• Description of the task: If a record holds a picture, please leave the picture out and copy the rest of the record exactly.

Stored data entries
━━━━━━━━━━
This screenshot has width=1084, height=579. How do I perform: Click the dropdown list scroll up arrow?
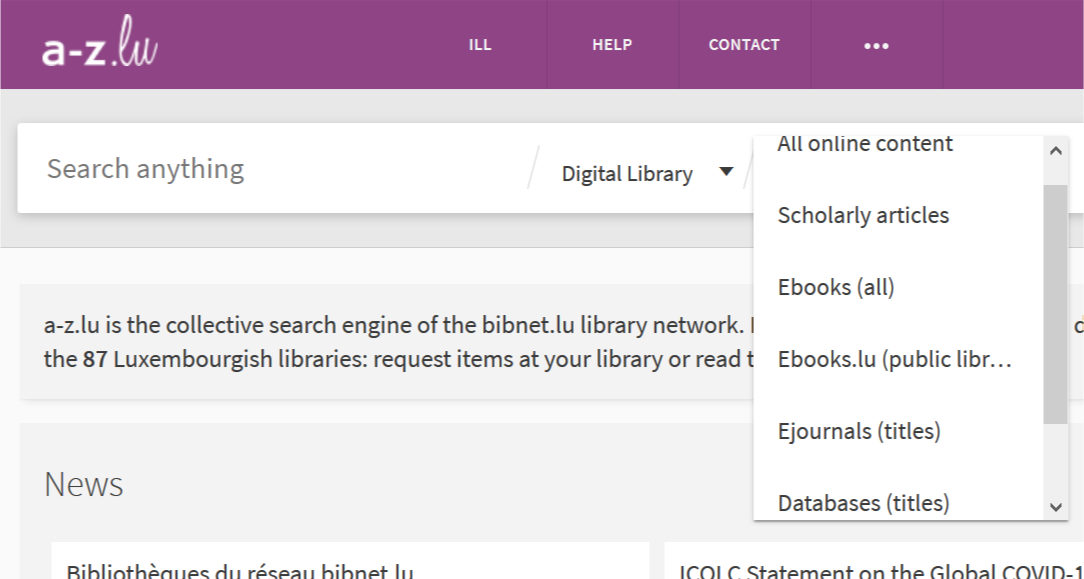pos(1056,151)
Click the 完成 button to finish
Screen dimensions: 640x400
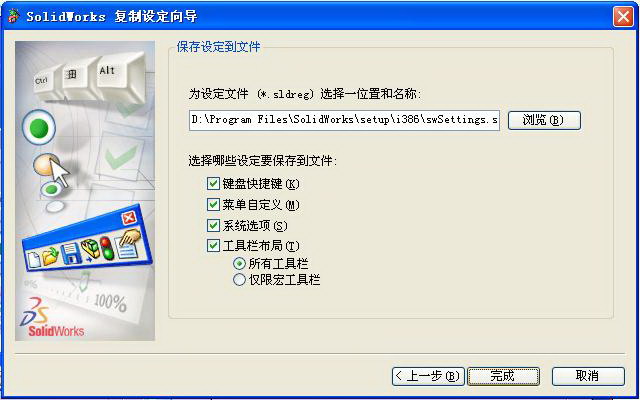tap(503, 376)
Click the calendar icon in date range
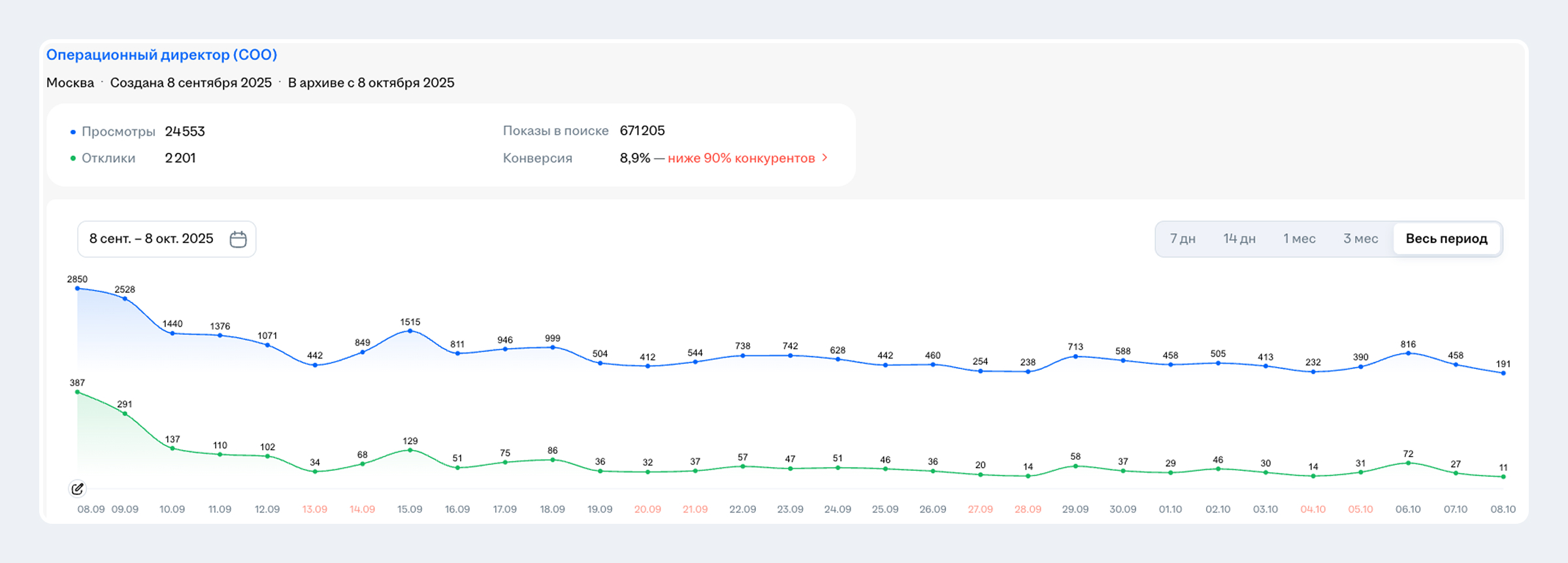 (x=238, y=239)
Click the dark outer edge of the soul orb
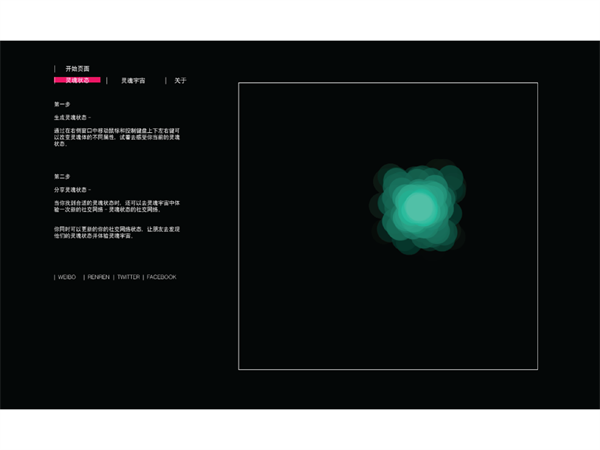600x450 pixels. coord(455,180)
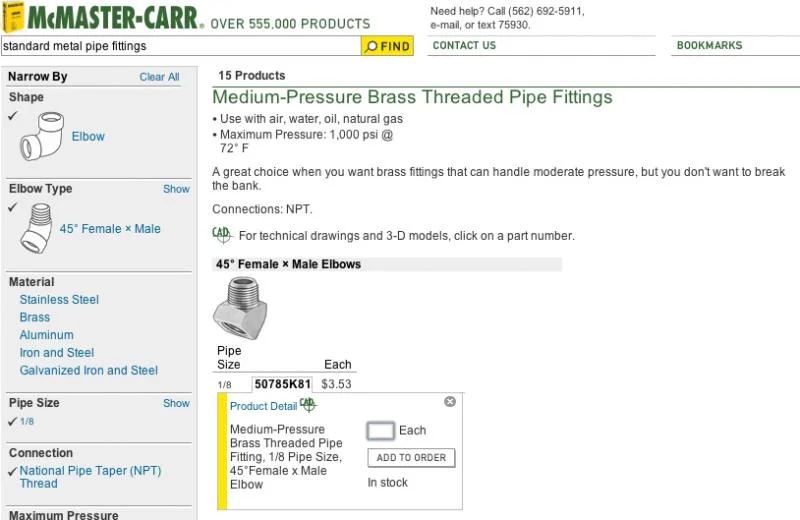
━━━━━━━━━━
• Answer to this problem:
This screenshot has width=1084, height=579. How do I perform: Click the dropdown list scroll up arrow?
pos(1056,151)
Click the 完成 button to finish
Screen dimensions: 640x400
tap(503, 376)
Click the calendar icon in date range
 (x=238, y=239)
Click the dark outer edge of the soul orb
600x450 pixels. coord(455,180)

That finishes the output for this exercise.